UTS Cornerstone - A Newsletter for the UTS Alumni Association - March 2005
President's Letter: Core Values: Family
By Tyler Hendricks
Greetings from Barrytown to our UTS family and friends around the world.
In last month's letter I launched a discussion of UTS core values. These values provide an insight into what we believe really matters. A group of faculty and staff got together about three years ago and did an exercise to come up with these. They are:
1. Living for others
4. Mature Faith
5. Respect for Diversity
Core values are to be put into everyday practice. They inform our vision. They guide our strategies. They are something unique to every organization, because they come from within the organization. They work better if not imported.
Last month I discussed, respect for diversity, and this month I want to discuss number two, family. I will begin with some observations about our larger Unificationist community. This will provide a context for the selection of family as a core value of UTS. In practice, Unificationists have not attempted a thoroughgoing family-based ethic. In fact, the movement is oriented more to the individual than the family. The price of joining the movement, for most people, was separation from their family. Members have been expected to separate from spouse and children for extended periods of time. They are expected to work long hours, and time spent with the family, especially when mission presses, is frowned upon. The movement does not address tough questions in this arena, such as the merits of having both parents work, day care, educational policy, taxation, and so forth.
This Unificationist denial of family is providential and hence temporary. Father and Mother Moon's offering of their own family life is understood as necessary indemnity. But the ideal path for members is to follow their example and I believe that the core Unificationist pro-family teachings are there in the Founder's family. Father Moon's youngest son, Hyung Jin, recently published a book in which he stated that indeed, he had very little communication with his father as he grew up. But, to his surprise, once he became proactive in the relationship, he found that his father was warm and wonderful to talk to. He talks of his parents watching videos together with brothers and sisters invited into the family room, people they didn't even know personally. In terms of provision for their children's educational and material needs, Father and Mother Moon certainly outshine me. And the two lovebirds are together almost all the time. They even re-affirmed their wedding vows, as grandparents! That's a model I admire.
Now, how did UTS come up with "family" as a core value? Our community exercise to come up with core values employed a voting method. The entire group threw values up on the white board. We had dozens up there. Then each person was given six round stickers, and we all voted for our favorite values by using the stickers. If a person really liked one value above all, s/he could place all six stickers by that one. On the other extreme, we could place one sticker by each of our six favorite values. Then we counted up which values got the most votes. And one of the winners was "family".

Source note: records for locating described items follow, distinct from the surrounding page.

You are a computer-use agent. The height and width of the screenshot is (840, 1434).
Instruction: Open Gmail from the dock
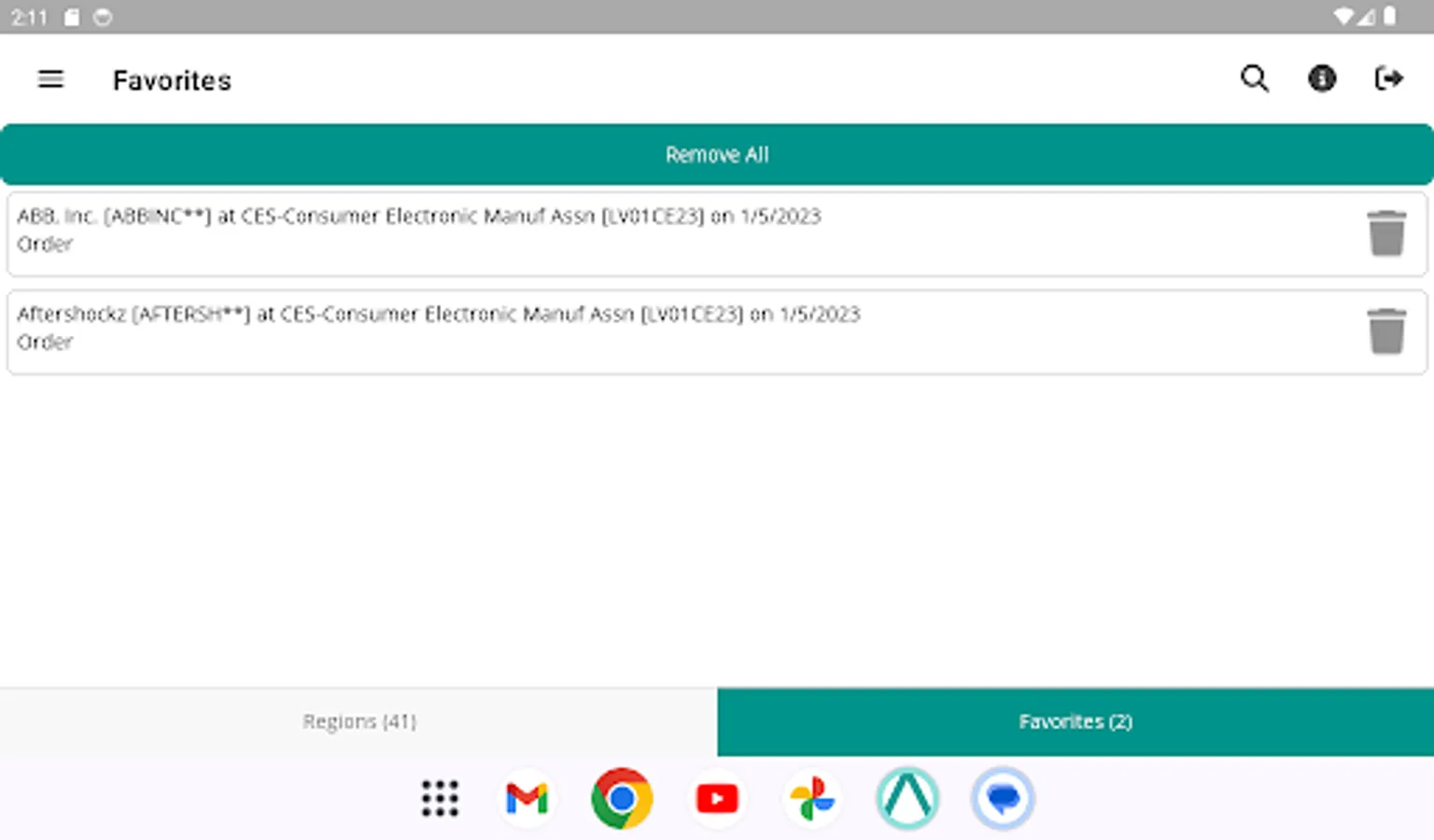[527, 798]
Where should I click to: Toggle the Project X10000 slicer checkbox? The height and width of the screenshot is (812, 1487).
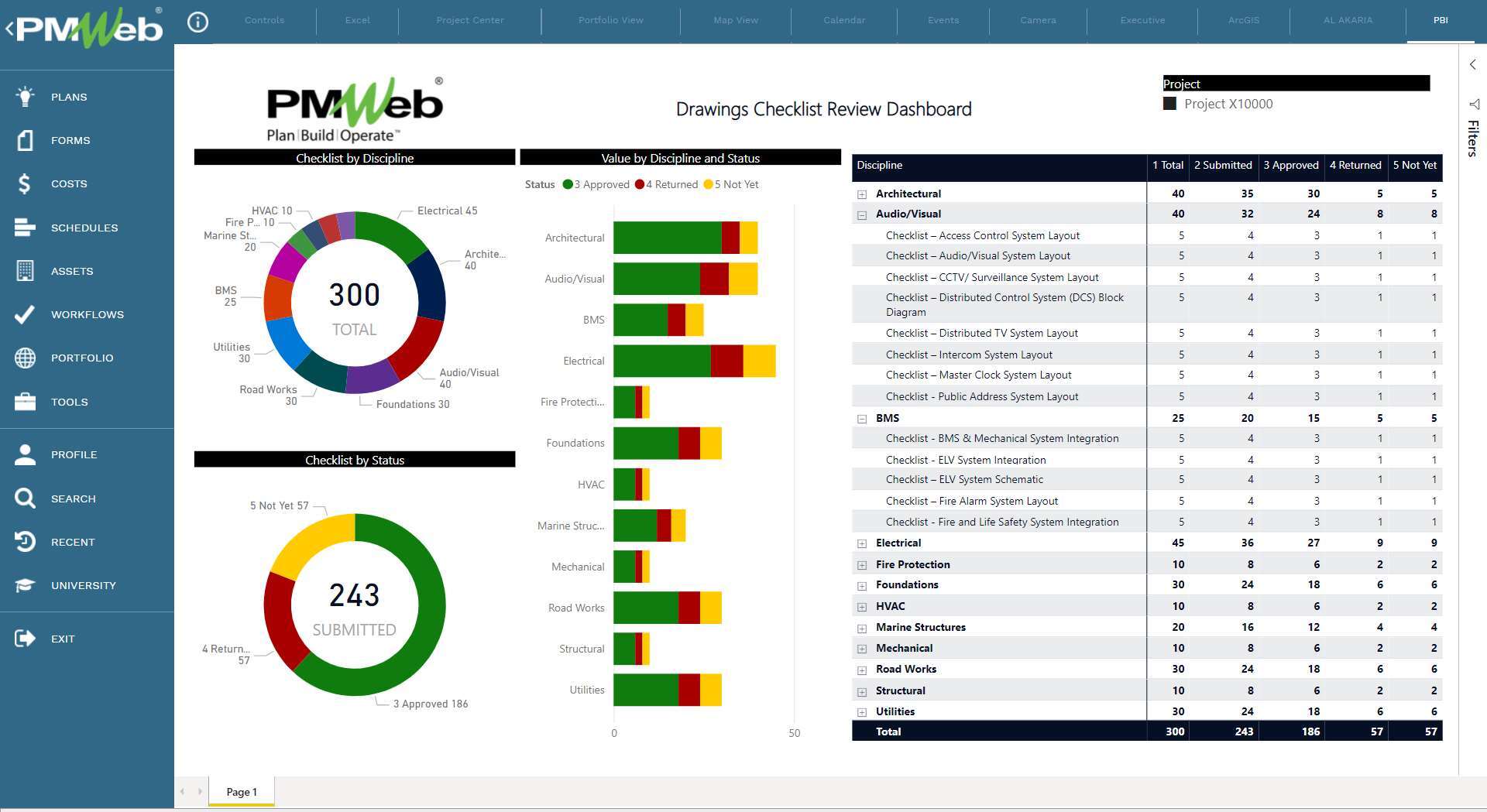pyautogui.click(x=1169, y=104)
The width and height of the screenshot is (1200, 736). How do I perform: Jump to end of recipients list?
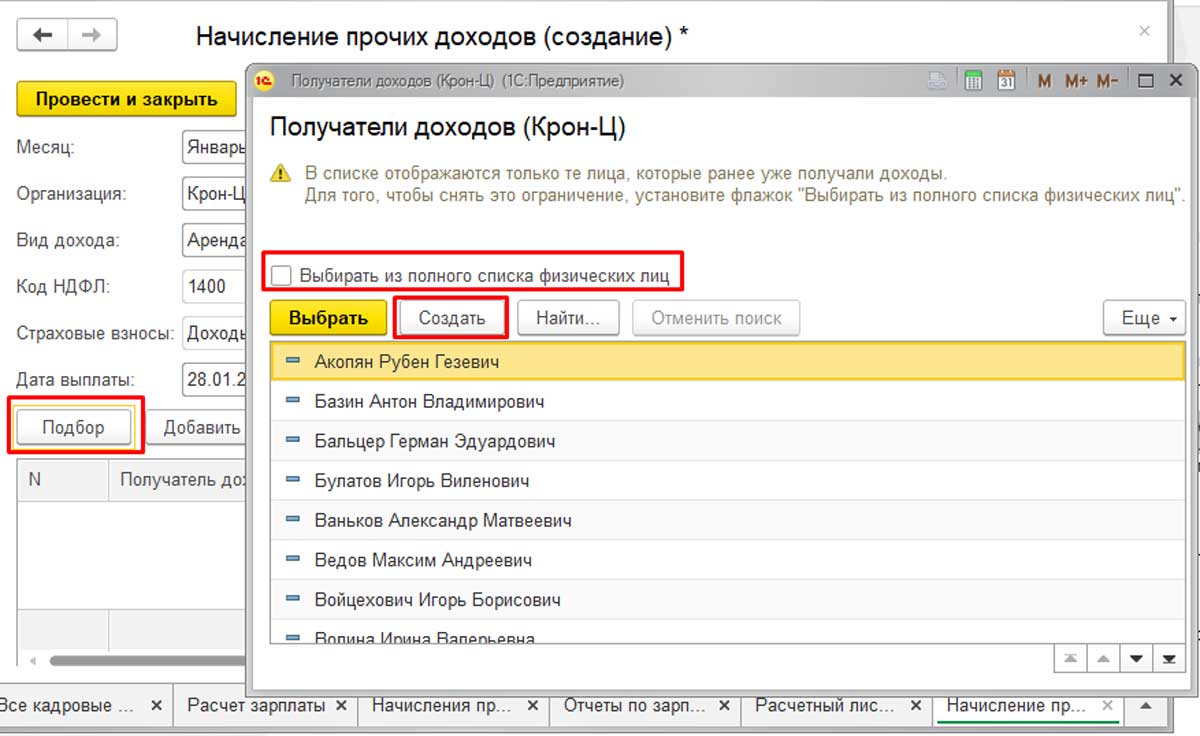1167,658
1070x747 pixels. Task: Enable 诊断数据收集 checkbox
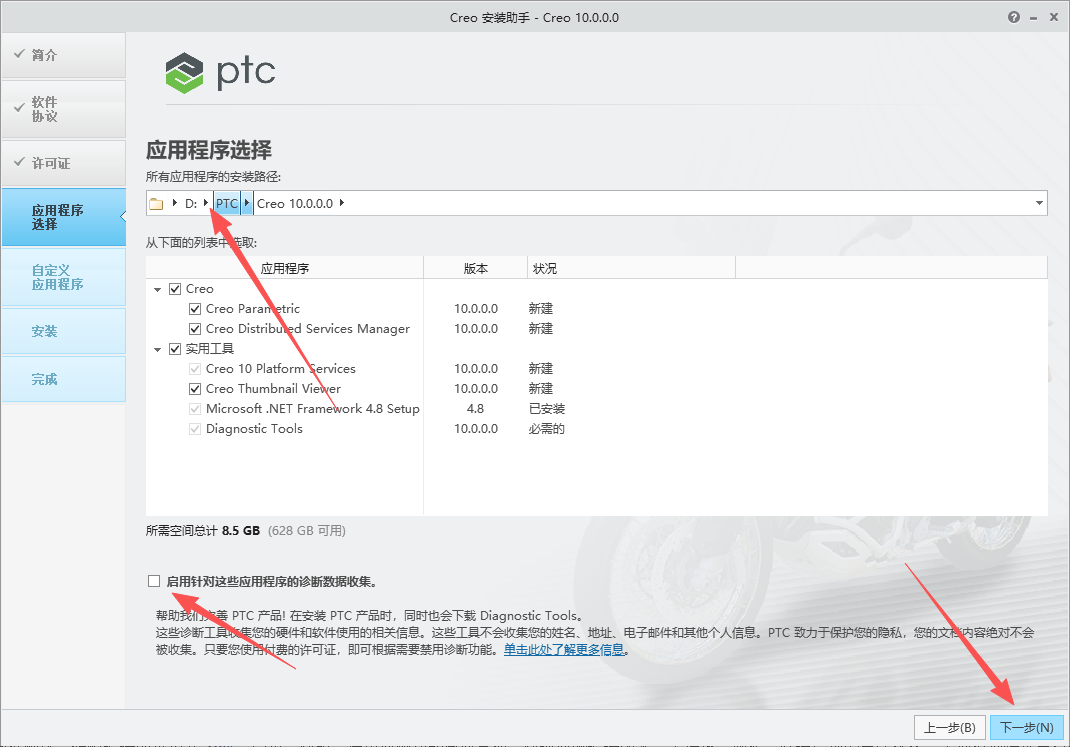[x=153, y=580]
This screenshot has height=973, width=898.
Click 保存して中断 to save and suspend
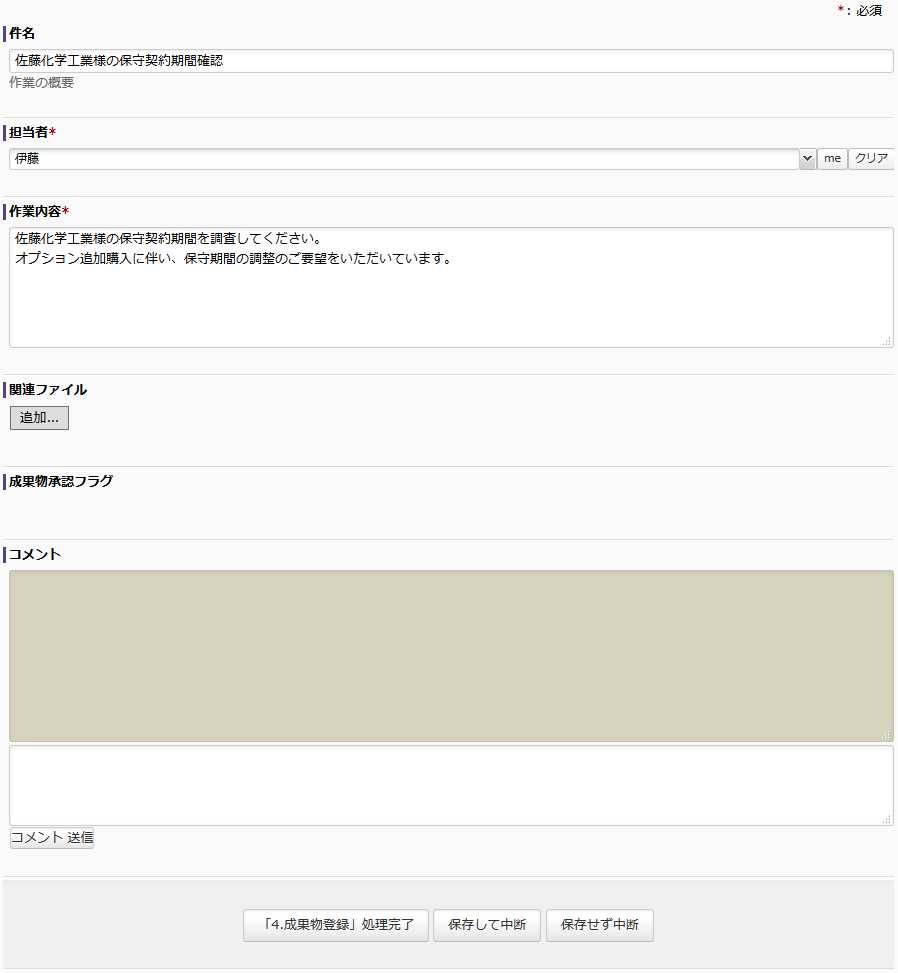coord(487,925)
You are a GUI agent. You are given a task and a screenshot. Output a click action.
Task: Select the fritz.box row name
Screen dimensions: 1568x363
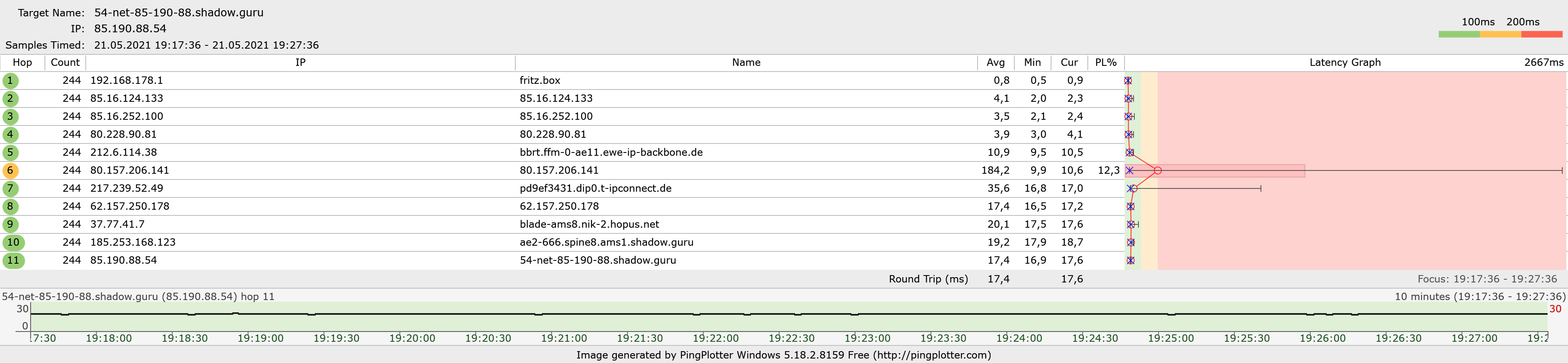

How have we tried to put this value into practice? Let's look at a few ways:
We do not require, as many if not most schools and businesses do, that employees cover the cost of a family health insurance policy.
We donate one room to the community teenagers. We believe that our second-generation appreciate a space for their own community building because of a high-school world that is challenging in ways we adults do not realize. And when they spill out of that room into the dining room to chat and do their homework all afternoon, we allow it (as long as they clean up after themselves).
We believe it is fine for employees to spend evenings with their family. We believe that a fresh employee has enhanced overall productivity. We also encourage the use of vacation time. Just as evenings for family and church activities benefit the school, a couple of weeks a year (more, according to years of service) away from the desk strengthens the employee and the institution. Certainly our Founder gets amazing things accomplished while fishing, and he often fishes with his wife and children. For some, it is fishing, for others, golf, soccer, hiking or swimming. Visiting extended family at a distance is also a very valuable use of vacation time, as is devoting time to spiritual exercises.
When employees are away, they can gain a fresh perspective on their job and the school's mission. This brings innovation; it builds relationships with new circles of friends and family. We need give-and-take with the larger society, and there's only one way to get it: go there. Be a part of it.
Also, studies prove the traditional wisdom that family matters. When we have a healthy marriage and home life, we do better at work. We perform at higher capacity. Our spirit is brighter and our focus is sharper. Students love to see staff families; they love to see staff and their spouses at functions. It creates a warm atmosphere. My wife often gathers staff wives for lunch at our home. She started a monthly tradition of having the three staff families that live on the north end of the campus worship, eat and share testimonies together once a month. As Academic Dean, Dr. and Mrs. Mickler hosted all the graduating seniors for a barbeque at their home. This is family. We have neglected the UTS tradition of staff family picnics at least once a year, but we will start again. We have a staff Christmas party annually.
Another manifestation of the core value of family is that we now welcome students to bring their families here. Massena House, as a matter of fact, contains several related families of the Moon clan. There is a warm and wonderful atmosphere there. I believe that this is a very positive sign for the future of UTS. The Founder has in the past encouraged us to live with three families together in one house. And yes, there are families from Cameroon , Russia , Latvia and Japan also in that house.
This is a partial accounting of the ways in which we at UTS practice our core value of family. We know we need to do more in this area.
We welcome new families into our community!